The High Price of Greed

This is more important with regard to real estate than ever, so listen up: 

Understandably, I have seen more than the usual number of new listings lately come out at unrealistically high prices.  It’s understandable because a) every seller wants to get the highest possible price for his house, b) feels his house is special (that’s why he bought it), c) may have gotten used to shortcomings in location, lot size, floor plan, etc, d) and, in a slower market, is tempted to measure his house against others for sale in the neighborhood.

Reality check:  none of those reasons are valid, and the strategy of going out high with the idea that “we can always come down”, more often than not, backfires and produces exactly the undesired result.  In any market, the higher the Days on Market number in the listing, the bigger the disadvantage to the seller.  Used to be that we could subvert the system by cancelling the old listing and re-listing under a new MLS number, but gnomes got wise to that.  There is a field in the listing called CDOM (Cumulative Days on Market) which inexorably ticks upward, and cannot be altered, hacked, or deleted.  At some point in the listing, depending upon the market, that number becomes a ball and chain.  Despite the machinations and creativity of the listing agent, buyers look at 300 CDOM and think:  gee, if the house was all that desirable, someone would have bought it.  Doesn’t matter if you just reduced the price to the current level last week; the buyer’s agent has to be pretty resourceful to figure that out.

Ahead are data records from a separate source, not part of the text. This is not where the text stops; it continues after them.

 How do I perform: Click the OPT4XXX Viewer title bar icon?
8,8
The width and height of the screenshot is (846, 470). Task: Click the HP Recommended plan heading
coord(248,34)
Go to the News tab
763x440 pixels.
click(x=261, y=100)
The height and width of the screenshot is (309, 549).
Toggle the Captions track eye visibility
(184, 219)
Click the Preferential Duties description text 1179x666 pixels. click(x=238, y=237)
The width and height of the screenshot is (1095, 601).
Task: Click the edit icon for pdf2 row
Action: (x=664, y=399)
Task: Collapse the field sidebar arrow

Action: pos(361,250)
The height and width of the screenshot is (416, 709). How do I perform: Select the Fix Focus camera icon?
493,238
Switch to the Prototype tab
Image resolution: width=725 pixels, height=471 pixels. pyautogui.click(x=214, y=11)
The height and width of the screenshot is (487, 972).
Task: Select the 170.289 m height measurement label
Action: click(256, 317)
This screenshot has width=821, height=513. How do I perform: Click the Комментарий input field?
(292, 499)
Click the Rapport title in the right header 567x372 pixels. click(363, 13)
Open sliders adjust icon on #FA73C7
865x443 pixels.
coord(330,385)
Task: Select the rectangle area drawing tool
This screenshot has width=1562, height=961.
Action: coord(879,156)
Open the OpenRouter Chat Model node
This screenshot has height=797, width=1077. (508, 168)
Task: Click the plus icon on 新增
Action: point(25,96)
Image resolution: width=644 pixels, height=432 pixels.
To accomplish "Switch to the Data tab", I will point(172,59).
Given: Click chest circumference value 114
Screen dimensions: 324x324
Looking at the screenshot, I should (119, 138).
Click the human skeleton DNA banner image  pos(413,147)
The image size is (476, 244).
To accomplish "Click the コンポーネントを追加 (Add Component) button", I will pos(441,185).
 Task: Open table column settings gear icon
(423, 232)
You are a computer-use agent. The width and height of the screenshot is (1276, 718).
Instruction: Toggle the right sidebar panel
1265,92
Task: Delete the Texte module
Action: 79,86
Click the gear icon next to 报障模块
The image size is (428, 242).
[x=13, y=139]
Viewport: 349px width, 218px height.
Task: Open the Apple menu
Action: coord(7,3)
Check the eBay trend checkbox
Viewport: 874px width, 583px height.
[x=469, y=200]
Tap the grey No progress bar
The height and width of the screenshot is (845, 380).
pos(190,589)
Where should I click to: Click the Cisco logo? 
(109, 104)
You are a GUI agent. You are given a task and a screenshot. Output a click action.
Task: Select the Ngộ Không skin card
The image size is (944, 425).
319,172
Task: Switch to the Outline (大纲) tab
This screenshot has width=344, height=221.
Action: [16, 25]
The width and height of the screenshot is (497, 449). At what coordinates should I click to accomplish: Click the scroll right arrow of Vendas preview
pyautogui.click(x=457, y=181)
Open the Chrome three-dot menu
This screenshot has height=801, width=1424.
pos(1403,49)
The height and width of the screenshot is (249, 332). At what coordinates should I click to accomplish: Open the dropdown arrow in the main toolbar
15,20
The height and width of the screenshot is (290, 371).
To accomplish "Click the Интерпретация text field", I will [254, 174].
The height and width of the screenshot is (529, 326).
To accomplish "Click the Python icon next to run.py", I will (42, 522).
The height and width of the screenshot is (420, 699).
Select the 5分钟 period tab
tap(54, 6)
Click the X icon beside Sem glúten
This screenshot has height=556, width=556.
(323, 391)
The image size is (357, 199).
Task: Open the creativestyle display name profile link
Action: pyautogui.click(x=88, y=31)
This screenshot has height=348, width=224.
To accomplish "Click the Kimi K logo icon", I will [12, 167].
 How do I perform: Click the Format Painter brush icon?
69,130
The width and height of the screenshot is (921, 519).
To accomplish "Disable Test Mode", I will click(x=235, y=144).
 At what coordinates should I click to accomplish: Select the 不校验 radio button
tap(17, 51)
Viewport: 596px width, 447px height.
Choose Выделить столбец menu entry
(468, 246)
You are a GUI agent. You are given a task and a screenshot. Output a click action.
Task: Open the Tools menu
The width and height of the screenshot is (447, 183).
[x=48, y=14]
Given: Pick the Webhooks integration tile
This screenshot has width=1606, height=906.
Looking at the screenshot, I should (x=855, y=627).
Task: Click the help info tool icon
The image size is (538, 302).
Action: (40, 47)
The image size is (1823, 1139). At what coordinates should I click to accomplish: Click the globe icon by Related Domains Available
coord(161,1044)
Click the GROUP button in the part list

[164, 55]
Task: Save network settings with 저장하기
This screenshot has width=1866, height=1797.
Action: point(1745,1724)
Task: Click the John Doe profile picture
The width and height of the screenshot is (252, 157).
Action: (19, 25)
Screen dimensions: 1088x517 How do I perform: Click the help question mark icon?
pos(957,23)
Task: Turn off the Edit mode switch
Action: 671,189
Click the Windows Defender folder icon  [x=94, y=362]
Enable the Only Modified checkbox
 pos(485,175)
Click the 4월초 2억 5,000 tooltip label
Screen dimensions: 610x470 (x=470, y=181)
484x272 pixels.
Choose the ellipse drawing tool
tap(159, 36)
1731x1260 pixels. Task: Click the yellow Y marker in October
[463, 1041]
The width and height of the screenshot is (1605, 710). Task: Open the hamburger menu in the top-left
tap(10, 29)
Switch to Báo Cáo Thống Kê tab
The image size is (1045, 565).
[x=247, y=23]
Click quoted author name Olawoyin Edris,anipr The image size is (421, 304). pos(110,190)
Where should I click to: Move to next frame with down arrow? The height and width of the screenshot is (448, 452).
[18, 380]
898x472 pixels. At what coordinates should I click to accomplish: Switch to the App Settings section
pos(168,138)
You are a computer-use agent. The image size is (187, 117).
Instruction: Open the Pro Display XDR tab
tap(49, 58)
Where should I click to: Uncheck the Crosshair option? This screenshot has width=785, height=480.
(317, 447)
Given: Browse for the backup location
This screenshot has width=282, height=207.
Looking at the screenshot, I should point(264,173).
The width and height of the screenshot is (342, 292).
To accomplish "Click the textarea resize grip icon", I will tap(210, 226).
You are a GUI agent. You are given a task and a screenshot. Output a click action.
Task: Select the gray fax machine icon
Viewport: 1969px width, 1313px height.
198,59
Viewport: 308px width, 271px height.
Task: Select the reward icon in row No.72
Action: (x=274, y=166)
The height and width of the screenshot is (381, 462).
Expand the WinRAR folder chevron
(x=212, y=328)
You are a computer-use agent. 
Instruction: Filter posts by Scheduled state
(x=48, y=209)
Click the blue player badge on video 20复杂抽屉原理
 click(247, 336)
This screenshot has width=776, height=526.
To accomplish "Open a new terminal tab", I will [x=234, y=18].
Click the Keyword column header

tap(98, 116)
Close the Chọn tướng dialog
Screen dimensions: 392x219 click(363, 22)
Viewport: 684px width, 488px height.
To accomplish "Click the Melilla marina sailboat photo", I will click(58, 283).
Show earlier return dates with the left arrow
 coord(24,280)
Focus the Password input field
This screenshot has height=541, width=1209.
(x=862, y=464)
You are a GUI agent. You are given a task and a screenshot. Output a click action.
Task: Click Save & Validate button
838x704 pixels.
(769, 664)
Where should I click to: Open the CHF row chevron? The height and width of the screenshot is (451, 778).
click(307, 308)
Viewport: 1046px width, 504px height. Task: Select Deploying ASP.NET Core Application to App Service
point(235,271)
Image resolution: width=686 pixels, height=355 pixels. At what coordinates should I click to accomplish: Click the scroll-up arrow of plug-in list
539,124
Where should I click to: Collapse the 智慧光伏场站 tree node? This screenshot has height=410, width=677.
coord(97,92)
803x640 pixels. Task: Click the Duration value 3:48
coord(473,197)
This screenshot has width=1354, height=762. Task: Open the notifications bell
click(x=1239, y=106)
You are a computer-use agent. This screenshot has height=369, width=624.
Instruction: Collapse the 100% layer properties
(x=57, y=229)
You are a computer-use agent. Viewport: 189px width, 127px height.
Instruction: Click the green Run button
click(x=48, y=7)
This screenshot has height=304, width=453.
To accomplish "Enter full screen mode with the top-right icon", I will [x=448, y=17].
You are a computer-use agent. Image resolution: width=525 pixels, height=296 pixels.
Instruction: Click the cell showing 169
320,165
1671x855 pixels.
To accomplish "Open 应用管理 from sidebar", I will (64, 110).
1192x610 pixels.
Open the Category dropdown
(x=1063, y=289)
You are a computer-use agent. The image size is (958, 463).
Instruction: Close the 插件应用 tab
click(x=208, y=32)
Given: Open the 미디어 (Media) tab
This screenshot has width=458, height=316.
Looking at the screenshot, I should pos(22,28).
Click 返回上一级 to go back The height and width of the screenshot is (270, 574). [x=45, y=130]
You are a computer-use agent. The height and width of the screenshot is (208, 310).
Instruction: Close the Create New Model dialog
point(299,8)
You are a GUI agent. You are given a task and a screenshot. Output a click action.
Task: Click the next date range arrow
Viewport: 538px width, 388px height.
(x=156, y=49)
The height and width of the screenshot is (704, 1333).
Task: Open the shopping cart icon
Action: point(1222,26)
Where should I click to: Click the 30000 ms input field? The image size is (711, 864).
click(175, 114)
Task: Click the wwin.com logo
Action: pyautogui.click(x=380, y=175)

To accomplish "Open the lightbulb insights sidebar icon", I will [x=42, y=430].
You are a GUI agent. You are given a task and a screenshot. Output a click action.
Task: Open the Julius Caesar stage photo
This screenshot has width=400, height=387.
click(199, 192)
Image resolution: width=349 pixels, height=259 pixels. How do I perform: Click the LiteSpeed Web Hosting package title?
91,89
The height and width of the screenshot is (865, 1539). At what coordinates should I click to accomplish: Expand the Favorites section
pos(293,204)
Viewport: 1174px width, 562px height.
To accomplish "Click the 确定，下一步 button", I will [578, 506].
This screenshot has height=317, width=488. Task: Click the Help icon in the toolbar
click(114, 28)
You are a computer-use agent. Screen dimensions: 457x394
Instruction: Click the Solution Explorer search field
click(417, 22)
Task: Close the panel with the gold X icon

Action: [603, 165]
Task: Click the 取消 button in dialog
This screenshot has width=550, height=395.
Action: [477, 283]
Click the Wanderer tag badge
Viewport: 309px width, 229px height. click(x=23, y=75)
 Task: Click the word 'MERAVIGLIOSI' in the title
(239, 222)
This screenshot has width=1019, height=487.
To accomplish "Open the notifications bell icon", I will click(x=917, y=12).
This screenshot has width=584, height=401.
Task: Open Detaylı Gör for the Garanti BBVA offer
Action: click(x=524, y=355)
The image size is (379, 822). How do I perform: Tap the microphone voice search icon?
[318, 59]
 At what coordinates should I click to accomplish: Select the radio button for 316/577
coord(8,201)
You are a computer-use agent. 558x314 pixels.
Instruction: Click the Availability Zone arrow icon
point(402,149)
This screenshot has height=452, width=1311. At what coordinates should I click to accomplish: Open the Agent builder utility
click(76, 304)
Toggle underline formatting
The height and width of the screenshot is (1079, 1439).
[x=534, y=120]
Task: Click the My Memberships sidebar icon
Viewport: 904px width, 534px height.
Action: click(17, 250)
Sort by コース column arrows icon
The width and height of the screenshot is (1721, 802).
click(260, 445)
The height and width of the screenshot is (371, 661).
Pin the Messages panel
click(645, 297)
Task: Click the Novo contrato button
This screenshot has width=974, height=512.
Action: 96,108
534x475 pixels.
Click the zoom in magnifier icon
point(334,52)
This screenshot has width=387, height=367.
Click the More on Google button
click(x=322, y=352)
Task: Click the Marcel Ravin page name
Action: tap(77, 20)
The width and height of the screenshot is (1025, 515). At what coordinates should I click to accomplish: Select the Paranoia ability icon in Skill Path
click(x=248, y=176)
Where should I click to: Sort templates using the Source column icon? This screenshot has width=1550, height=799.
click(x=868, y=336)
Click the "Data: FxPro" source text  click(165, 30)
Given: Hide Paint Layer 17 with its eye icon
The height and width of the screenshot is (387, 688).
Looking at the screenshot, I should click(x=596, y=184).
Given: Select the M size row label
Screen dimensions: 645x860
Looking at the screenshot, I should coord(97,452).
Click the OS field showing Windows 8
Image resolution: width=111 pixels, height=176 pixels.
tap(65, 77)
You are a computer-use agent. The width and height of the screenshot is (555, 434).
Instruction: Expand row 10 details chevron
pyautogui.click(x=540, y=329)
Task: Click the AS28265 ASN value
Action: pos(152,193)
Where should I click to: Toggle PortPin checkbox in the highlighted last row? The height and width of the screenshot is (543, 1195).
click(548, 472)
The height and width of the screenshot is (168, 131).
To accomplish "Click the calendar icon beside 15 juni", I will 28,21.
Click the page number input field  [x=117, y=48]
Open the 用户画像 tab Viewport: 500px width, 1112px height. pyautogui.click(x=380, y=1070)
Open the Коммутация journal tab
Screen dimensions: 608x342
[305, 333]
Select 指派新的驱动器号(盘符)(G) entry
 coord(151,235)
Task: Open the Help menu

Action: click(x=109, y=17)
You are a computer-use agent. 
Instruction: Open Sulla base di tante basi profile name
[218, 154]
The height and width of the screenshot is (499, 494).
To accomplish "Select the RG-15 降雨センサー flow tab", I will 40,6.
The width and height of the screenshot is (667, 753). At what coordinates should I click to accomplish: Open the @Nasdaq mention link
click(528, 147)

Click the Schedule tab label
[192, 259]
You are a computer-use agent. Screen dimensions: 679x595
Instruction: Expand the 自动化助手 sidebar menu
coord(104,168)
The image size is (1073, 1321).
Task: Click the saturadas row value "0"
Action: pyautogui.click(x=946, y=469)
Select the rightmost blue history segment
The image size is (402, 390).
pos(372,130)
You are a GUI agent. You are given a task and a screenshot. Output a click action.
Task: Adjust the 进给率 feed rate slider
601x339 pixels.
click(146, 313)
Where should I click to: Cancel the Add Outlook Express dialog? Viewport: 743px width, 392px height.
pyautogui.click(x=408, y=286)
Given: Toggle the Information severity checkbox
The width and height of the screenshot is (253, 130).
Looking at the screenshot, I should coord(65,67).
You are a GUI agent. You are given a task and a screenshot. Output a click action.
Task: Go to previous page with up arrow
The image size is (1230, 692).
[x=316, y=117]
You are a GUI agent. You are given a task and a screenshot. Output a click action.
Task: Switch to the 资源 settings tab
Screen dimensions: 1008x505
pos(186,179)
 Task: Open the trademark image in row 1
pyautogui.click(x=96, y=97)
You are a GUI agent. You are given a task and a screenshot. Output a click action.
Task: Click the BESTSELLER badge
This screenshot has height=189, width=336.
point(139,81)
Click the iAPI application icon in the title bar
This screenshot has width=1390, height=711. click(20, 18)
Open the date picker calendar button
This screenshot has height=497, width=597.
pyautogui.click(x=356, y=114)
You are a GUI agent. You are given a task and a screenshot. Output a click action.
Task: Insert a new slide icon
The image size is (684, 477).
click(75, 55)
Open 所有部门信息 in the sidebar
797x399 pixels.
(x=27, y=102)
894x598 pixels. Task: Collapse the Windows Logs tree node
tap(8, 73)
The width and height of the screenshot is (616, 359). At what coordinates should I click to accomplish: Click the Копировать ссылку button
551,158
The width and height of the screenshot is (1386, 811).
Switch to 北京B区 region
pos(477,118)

The other problem with a high number is that, in a slower market with a lot of houses for sale, buyer’s agents are looking for ways to cut down the number of homes they have to look at before they show their buyer this weekend, and Days on Market is a common one.  In other words, the agent will sort only by homes with less than 60 DOM, figuring his odds of finding a good value are higher than with those over that.  Let the over 60 ones wait til the next trip out.  Therefore, the showings go way down.

You also tend, at some point, to get the “bottom feeders”:  buyers looking to steal something and figuring, usually illogically, that a house with over 250 DOM may have a desperate owner.  I say illogically because, if the owner were that desperate, he’d have reduced the price and sold it.  The question I always have to ask is:  what makes a buyer, looking at a house with a $2 million asking price, think that that seller is of a frame of mind to take $1.5 million?  Doesn’t matter if that’s what the house is worth — if the seller is asking $2 million for it, he’s obviously not sufficiently motivated to sell it to take what it’s actually worth.  Penmanship practice becomes the only explanation.

So the price of greed is very real:  once you’ve been on the market a long time, the odds are great that you will not get as high a sale price as you would have had the house been priced realistically/accurately to begin with.  When the listing is new, everyone’s excited, no one’s seen it, the CDOM is 0, and all the buyers who have been looking for the past 4 months, have seen everything, but haven’t bought, are on your house like bees on honey.  It is during this initial period, which lasts 30-45 days, that you have the best chance to get the highest price for your house.  Buyers who like it don’t know how much time they have before another offer comes in, couples might be staring down other couples in the living room, agents might be writing offers on the hoods of their cars, etc.  A feeding frenzy could ensue.  OMG.